Helix-turn-helix (HTH) é um motivo estrutural de proteína que é capaz de se ligar ao DNA. Cada monômero é organizado com duas α-hélices e é unido por uma fita curta de aminoácidos. Isso se liga a um sulco na hélice do DNA. Os motivos HTH geralmente regulam a expressão gênica. O reconhecimento de HTH e a ligação ao DNA são realizados por duas α-hélices. Uma hélice ocupa a extremidade N-terminal enquanto a outra está no C-terminal. Na maioria dos cenários, a hélice realiza o reconhecimento do DNA. Portanto, é conhecido como a hélice de reconhecimento. A ligação ao sulco no DNA ocorre através de uma série de interações de Van der Waals e ligações de hidrogênio com as bases expostas. A outra α-hélice estabiliza a interação proteína e DNA e não desempenha um papel importante no reconhecimento. No entanto, a hélice de reconhecimento e a hélice restante têm uma orientação semelhante.
Figura 02: Hélice-volta-hélice da família TetR
O HTH é classificado de acordo com a estrutura e arranjos espaciais das hélices.
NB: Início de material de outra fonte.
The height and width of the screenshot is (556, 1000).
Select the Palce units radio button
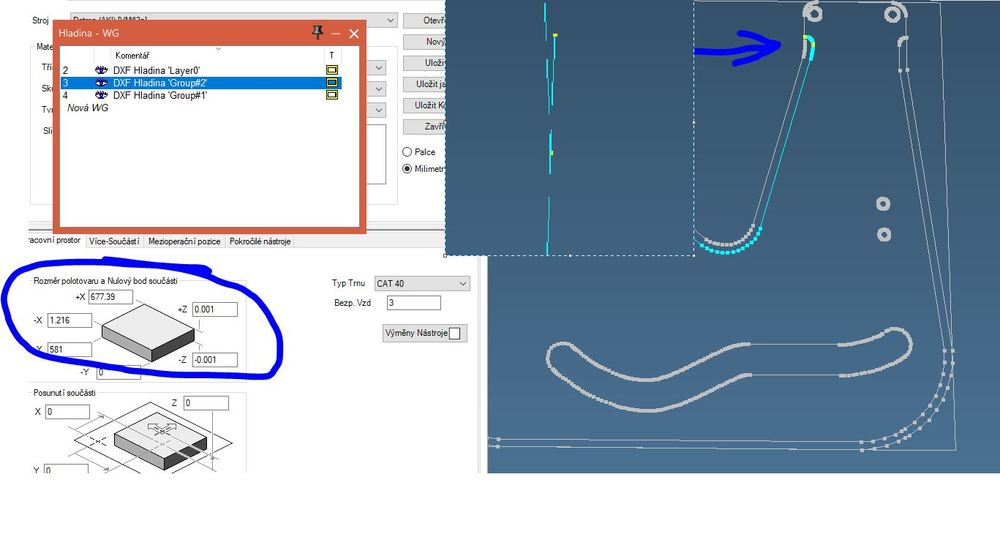pos(408,152)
Os principais tipos são HTH di-helicoidal, tri-helicoidal, tetra-helicoidal e alado. O tipo di-helicoidal é o tipo mais simples com duas hélices e um domínio de proteína de dobramento independente. O tipo tri-helicoidal é encontrado no ativador transcricional Myb. O tipo tetra-helicoidal tem uma hélice C-terminal extra. Finalmente, o HTH alado é formado por feixe de 3 hélices e folha beta de 3 ou 4 fitas.
Quais são as semelhanças entre Helix-Loop-Helix e Helix-Turn-Helix?
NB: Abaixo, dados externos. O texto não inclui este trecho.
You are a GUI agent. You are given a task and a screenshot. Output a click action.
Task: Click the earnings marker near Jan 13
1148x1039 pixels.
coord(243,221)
- Helix-loop-helix e helix-turn-helix são motivos estruturais de proteínas.
- Ambos contêm um denominador comum em fatores de transcrição basais e específicos.
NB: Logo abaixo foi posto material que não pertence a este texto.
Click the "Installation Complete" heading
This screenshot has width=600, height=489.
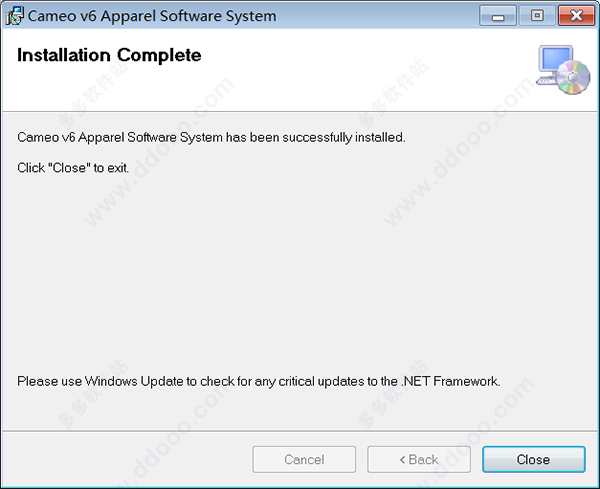[x=109, y=55]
- Eles estão presentes em eucariotos.
Qual é a diferença entre Helix-Loop-Helix e Helix-Turn-Helix?
Helix-loop-helix medeia a dimerização de proteínas, enquanto a helix-turn-helix regula a expressão gênica através da ligação ao DNA. Assim, esta é a principal diferença entre hélice-volta-hélice e hélice-volta-hélice. Além disso, HLH contém certos proto-oncogenes e genes envolvidos na diferenciação que codificam fatores de transcrição, enquanto HTH contém muitos genes homeóticos que codificam fatores de transcrição. Além disso, a hélice-alça-hélice consiste principalmente em alfa-hélices unidas por uma alça, enquanto a hélice-volta-hélice consiste principalmente em alças unidas por um pequeno suporte de aminoácidos formando um sulco.
O infográfico abaixo apresenta as diferenças entre helix-loop-helix e helix-turn-helix em forma de tabela para comparação lado a lado.
Resumo – Helix-Loop-Helix vs Helix-Turn-Helix
Um motivo de proteína é uma sequência de conservação curta associada a funções distintas do DNA. Hélice-alça-hélice e hélice-volta-hélice são dois tipos de motivos estruturais de proteínas. A principal diferença entre hélice-volta-hélice e hélice-volta-hélice é que hélice-volta-hélice medeia a dimerização de proteínas, enquanto hélice-volta-hélice regula a expressão gênica através da ligação ao DNA. HLH é um motivo estrutural de proteína que define uma das maiores famílias de fatores de transcrição dimerizantes. O motivo estrutural da proteína contém duas α-hélices, e elas são conectadas por uma alça. HTH é um motivo estrutural de proteína que é capaz de se ligar ao DNA. Cada monômero é organizado com duas α-hélices, e é unido por uma fita curta de aminoácidos e se liga a um sulco na hélice do DNA. Então, isso resume a diferença entre hélice-loop-hélice e hélice-volta-hélice.